Independent Component Analysis (ICA) uses a measure of non-Gaussianity to identify latent sources from data and estimate their mixing coefficients (Shimizu et al., 2006). Meanwhile, higher-order Orthogonal Machine Learning (OML) exploits non-Gaussian treatment noise to provide more accurate estimates of treatment effects in the presence of confounding nuisance effects (Mackey et al., 2018). Remarkably, we find that the two approaches rely on the same moment conditions for consistent estimation. We then seize upon this connection to show how ICA can be effectively used for treatment effect estimation. Specifically, we prove that linear ICA can consistently estimate multiple treatment effects, even in the presence of Gaussian confounders, and identify regimes in which ICA is provably more sample-efficient than OML for treatment effect estimation. Our synthetic demand estimation experiments confirm this theory and demonstrate that linear ICA can accurately estimate treatment effects even in the presence of nonlinear nuisance.

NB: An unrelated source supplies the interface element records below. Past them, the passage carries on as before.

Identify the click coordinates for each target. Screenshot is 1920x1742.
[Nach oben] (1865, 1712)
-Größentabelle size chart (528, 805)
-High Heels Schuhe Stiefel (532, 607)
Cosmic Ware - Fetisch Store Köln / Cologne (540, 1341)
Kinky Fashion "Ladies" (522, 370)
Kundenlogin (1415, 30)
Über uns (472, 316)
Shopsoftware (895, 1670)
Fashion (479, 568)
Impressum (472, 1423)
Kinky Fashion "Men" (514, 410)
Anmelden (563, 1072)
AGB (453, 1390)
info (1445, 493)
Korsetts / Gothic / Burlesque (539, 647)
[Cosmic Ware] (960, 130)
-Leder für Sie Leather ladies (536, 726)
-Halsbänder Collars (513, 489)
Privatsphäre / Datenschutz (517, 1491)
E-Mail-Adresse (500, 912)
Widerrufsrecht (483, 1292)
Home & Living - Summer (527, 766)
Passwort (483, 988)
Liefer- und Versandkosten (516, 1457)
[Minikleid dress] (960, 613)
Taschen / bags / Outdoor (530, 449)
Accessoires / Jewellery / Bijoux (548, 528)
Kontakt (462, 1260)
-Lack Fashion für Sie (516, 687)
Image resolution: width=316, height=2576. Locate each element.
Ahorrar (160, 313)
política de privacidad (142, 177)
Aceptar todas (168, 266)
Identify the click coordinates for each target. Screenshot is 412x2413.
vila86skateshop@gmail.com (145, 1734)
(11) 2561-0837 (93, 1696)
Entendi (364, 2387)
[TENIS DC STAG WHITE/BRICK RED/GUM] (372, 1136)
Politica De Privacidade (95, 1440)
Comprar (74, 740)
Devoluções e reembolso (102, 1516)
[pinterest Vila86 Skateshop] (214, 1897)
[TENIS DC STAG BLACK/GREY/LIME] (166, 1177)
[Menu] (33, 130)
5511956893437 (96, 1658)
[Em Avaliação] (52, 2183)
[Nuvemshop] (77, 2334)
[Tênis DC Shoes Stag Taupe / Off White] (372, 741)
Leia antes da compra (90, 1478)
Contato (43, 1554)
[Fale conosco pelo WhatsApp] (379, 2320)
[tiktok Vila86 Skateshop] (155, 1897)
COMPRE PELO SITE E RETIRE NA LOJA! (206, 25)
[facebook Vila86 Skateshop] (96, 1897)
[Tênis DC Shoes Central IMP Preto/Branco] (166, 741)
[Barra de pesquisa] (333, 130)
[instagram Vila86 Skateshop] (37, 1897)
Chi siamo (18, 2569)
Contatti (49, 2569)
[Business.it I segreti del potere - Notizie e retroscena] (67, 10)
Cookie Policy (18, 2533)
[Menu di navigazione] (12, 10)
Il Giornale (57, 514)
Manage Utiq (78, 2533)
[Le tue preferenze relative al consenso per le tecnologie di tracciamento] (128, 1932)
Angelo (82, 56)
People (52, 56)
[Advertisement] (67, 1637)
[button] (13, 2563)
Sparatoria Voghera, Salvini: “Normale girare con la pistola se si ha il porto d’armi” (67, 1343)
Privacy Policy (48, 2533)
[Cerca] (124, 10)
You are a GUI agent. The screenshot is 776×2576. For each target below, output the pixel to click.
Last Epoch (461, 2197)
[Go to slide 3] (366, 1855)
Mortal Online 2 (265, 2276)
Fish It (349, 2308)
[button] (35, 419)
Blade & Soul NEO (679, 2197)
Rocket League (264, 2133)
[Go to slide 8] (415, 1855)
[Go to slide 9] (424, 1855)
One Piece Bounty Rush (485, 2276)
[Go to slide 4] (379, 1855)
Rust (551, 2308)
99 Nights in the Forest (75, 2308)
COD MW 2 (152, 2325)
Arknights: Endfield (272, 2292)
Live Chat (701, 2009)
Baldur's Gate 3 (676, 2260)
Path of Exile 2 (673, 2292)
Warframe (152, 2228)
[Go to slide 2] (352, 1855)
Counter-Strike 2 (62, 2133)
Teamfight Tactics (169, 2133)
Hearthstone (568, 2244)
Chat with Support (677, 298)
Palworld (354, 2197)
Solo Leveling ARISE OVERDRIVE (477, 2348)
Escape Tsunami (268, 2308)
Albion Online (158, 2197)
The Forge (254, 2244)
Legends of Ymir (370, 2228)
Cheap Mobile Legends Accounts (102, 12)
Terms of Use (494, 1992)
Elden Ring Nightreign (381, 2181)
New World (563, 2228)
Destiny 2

翻译：独立成分分析（ICA）利用非高斯性度量从数据中识别潜在源并估计其混合系数（Shimizu等人，2006）。与此同时，高阶正交机器学习（OML）利用非高斯处理噪声，在存在混杂干扰效应的情况下提供更准确的处理效应估计（Mackey等人，2018）。值得注意的是，我们发现这两种方法依赖于相同的矩条件来实现一致估计。我们继而利用这一关联，展示了ICA如何能有效用于处理效应估计。具体而言，我们证明了线性ICA能够一致地估计多重处理效应，即使存在高斯混杂因子，并识别出在哪些情况下ICA在处理效应估计上可证明比OML具有更高的样本效率。我们的合成需求估计实验验证了该理论，并证明线性ICA即使在存在非线性干扰的情况下也能准确估计处理效应。